CREATE INDEX projects_schoolid ON projects USING btree (_schoolid);

MySQL
The USING <type> qualifier must appear before the ON <table>.

CREATE INDEX USING btree projects_schoolid ON projects (_schoolid);

In both products USING btree is an optional syntax (for minimum compatibility) purposes so removing this provides a consistency.

Data Types

The following data types are defined in the PostgreSQL example data set. Each is discussed to identify a best fit in MySQL. For reference:

character

This data type is for a fixed width character field and requires a length attribute. MySQL supports CHARACTER(n) syntax for compatibility, however generally CHAR(n) is the preferred syntax. Indeed, PostgreSQL also supports CHAR(n).

The following showing both variants is valid in both products.

CREATE TABLE demo_character(c1 CHARACTER(1), c2 CHAR(1));

varchar/character varying

While this dataset does not use these datatypes, they are critical in the general conservations of character (aka string) types. This refers to a variable length string.
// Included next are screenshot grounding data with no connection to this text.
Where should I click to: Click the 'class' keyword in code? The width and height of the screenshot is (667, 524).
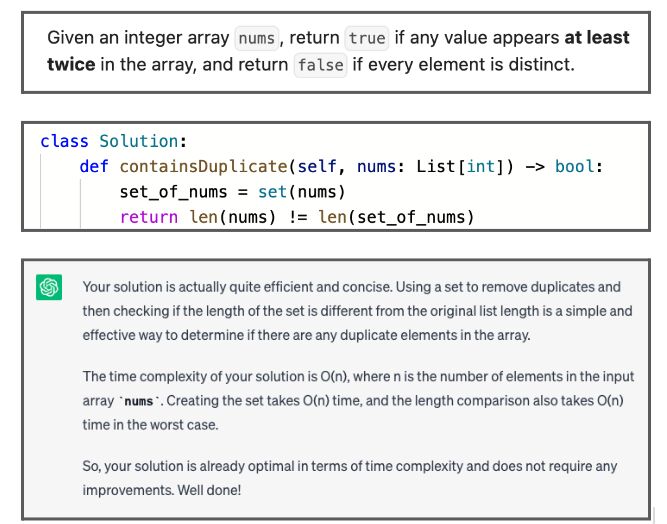(x=64, y=141)
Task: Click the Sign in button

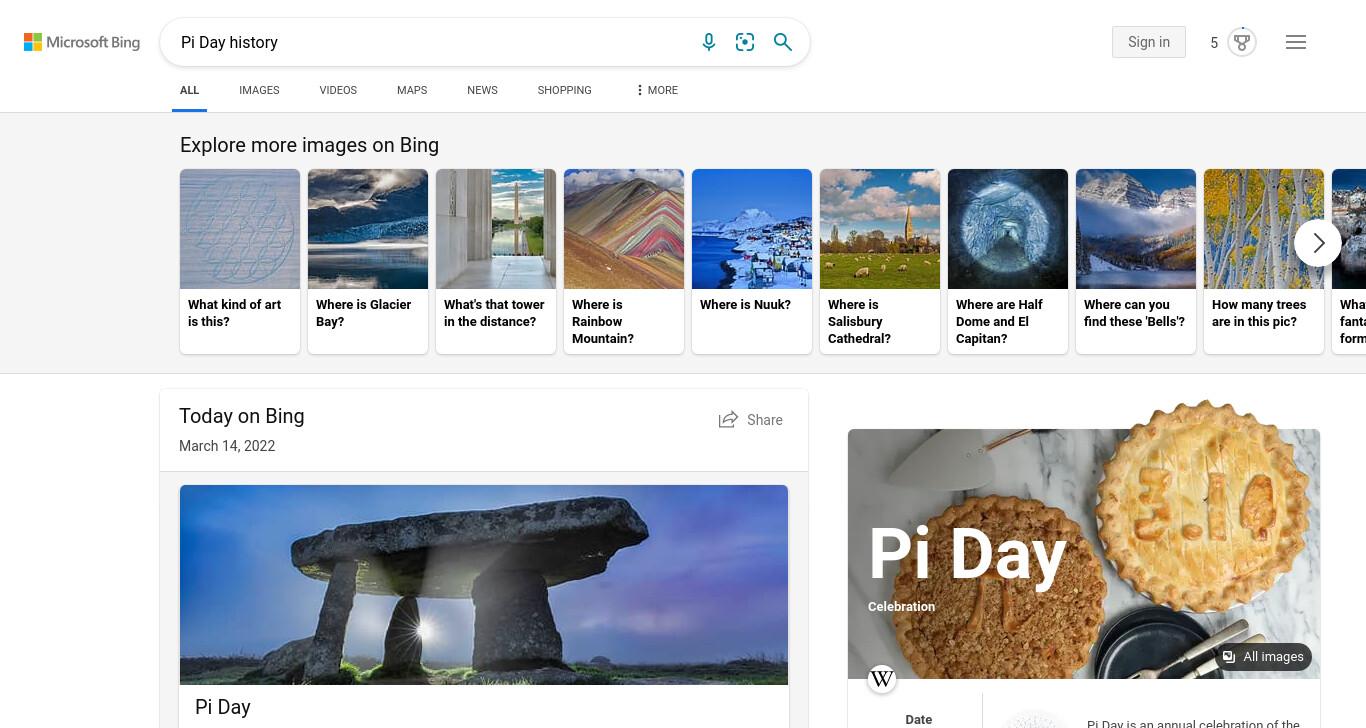Action: [1149, 42]
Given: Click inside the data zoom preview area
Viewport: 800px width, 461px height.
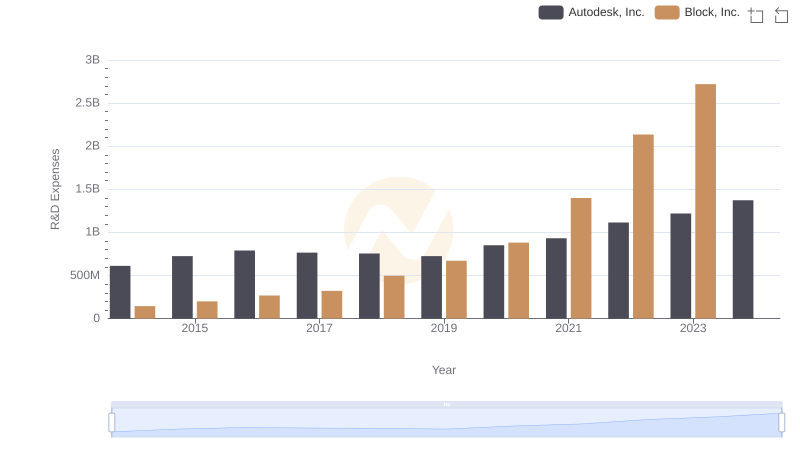Looking at the screenshot, I should click(x=446, y=424).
While character varying is not a valid MySQL syntax, varchar is compatible with both products.

CREATE TABLE demo_varchar(vc1 VARCHAR(10));

text

In PostgresSQL, text is used for variables of undefined length. The maximum length of a field is 1GB as stated in the FAQ.

In MySQL however TEXT only stores 2^16 characters (64K). The use of LONGTEXT is needed to support the full length capacity in PostgeSQL. This store 2^32 characters (~4GB).

Of all the complexity of this example dataset, the general use of text will be the most difficult to modify to a more applicable VARCHAR or TEXT datatype when optimizing in MySQL.

integer

PostgreSQL uses the integer datatype for a signed 4 byte integer value. MySQL supports the same syntax, however generally prefers to refer to the shorter INT syntax. Both products support both overall.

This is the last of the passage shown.